• _Objetivo do exercício_
Dê continuidade ao texto sobre a Festa do Divino em Pirenópolis, começando logo após a última frase apresentada.

#### Texto citado ####

A
festa em louvor ao Divino Espírito Santo é uma manifestação
cultural de cunho religioso que se popularizou em diferentes regiões
ocidentais europeias a partir da Idade Média. Celebrada cinquenta
dias após a Páscoa, comemora a descida do Espírito Santo sobre os
apóstolos. Na liturgia Católica, essa festa é chamada
“Pentecostes”.
A
festa do Divino foi introduzida no século XIV em Portugal pela
rainha dona Izabel de Aragão, casada com o rei dom Diniz.
No
Brasil esses festejos serviram de artifício de encantamento para
amenizar choques culturais. De um lado, as tradições dos índios e
dos brasileiros mestiços, do outro a intenção da Igreja Católica
de catequizá-los de maneira branda, sem maiores dissabores.
Com
a vinda da família imperial para o Brasil, em 1808, as festas
populares receberam apoio oficial e até incentivo. Entre elas a
Festa do Divino. A representação teatral da monarquia era um
estratagema eficiente de se semear, na mente da população, a
importância da existência da realeza.
Na
cidade de Pirenópolis, em 1819, vamos presenciar a surgimento de uma
Festa do Divino com as características sociais da época. A escassez
do ouro alterou profundamente a sociedade local, com a diminuição
do número de habitantes e impacto na economia. Chamava-se Meia Ponte
e situava-se estrategicamente nas rotas comerciais imperiais. Era
também o segundo núcleo urbano da província e tinha uma boa
infraestrutura composta de prédios públicos, biblioteca, templos
amplos e casarões sólidos. Sua importância para Goiás e o Brasil,
naquela época, certamente está associada aos empreendimentos
comerciais do comendador Joaquim Alves de Oliveira.
É
nesse contexto social que surge a Festa do Divino, comemoração de
destaque entre os festejos locais, que tomou contornos peculiares e
regionais firmados no sincretismo.
O
pirenopolino sempre foi festeiro e alegre, e doou-se espontaneamente
ao envolvimento com os preparativos das festividades. Surge então
entre os membros da comunidade a figura solene do Imperador do
Divino, sorteado entre diversos candidatos, com a responsabilidade de
arcar com o grosso das despesas, embora recebesse diversas doações
e mais a colaboração das folias, que são rituais peditórios de
esmolas. É a figura central da festa, tem assento ao lado do
sacerdote na igreja e destaque nos meios sociais.
Aos poucos a festa agregou elementos de outras manifestações folclóricas e ganhou aspecto grandioso. Temos o cortejo imperial solene, com cordões de virgens, banda de música, congo, congada. Há também levantamento de mastro, queima de fogueira, alvoradas com as bandas de música e de couro, queima de fogos, retretas, tocatas na porta da igreja, zabumbas etc.

#### Dados fornecidos ####

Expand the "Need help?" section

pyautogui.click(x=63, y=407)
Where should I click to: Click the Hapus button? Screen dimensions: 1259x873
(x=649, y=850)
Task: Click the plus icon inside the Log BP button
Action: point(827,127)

####

• _Resposta da tarefa_
No
início do século XX, a Festa do Divino englobou a festa dos pretos,
que são os reinados e juizados, e surgiu uma festa dentro da festa.
O
engrandecimento da Festa do Divino, no entanto, ocorreu com o início
da encenação das Cavalhadas de Pirenópolis, que se apresentaram
pela primeira vez em 1826. Era a festa do Imperador Pe. Amâncio da
Luz, um homem de destaque na política e na cultura pirenopolinas.
Até então a coroa era de madeira, mas ele mandou fazer, de prata,
tanto a Coroa do Divino quanto o cetro atuais, que já têm 186 anos.
Embora
seja desconhecida a origem da figura dos Mascarados, provavelmente
eles estavam presentes nas primeiras cavalhadas. Representam a
alegria. Usam roupas coloridas, cavalos enfeitados, falam em falsete
para evitar a identificação de sua pessoa. É o povo que se
diverte. O coronel lá no alto do camarote não pode impedi-lo de se
apresentar, porque o anonimato o protege.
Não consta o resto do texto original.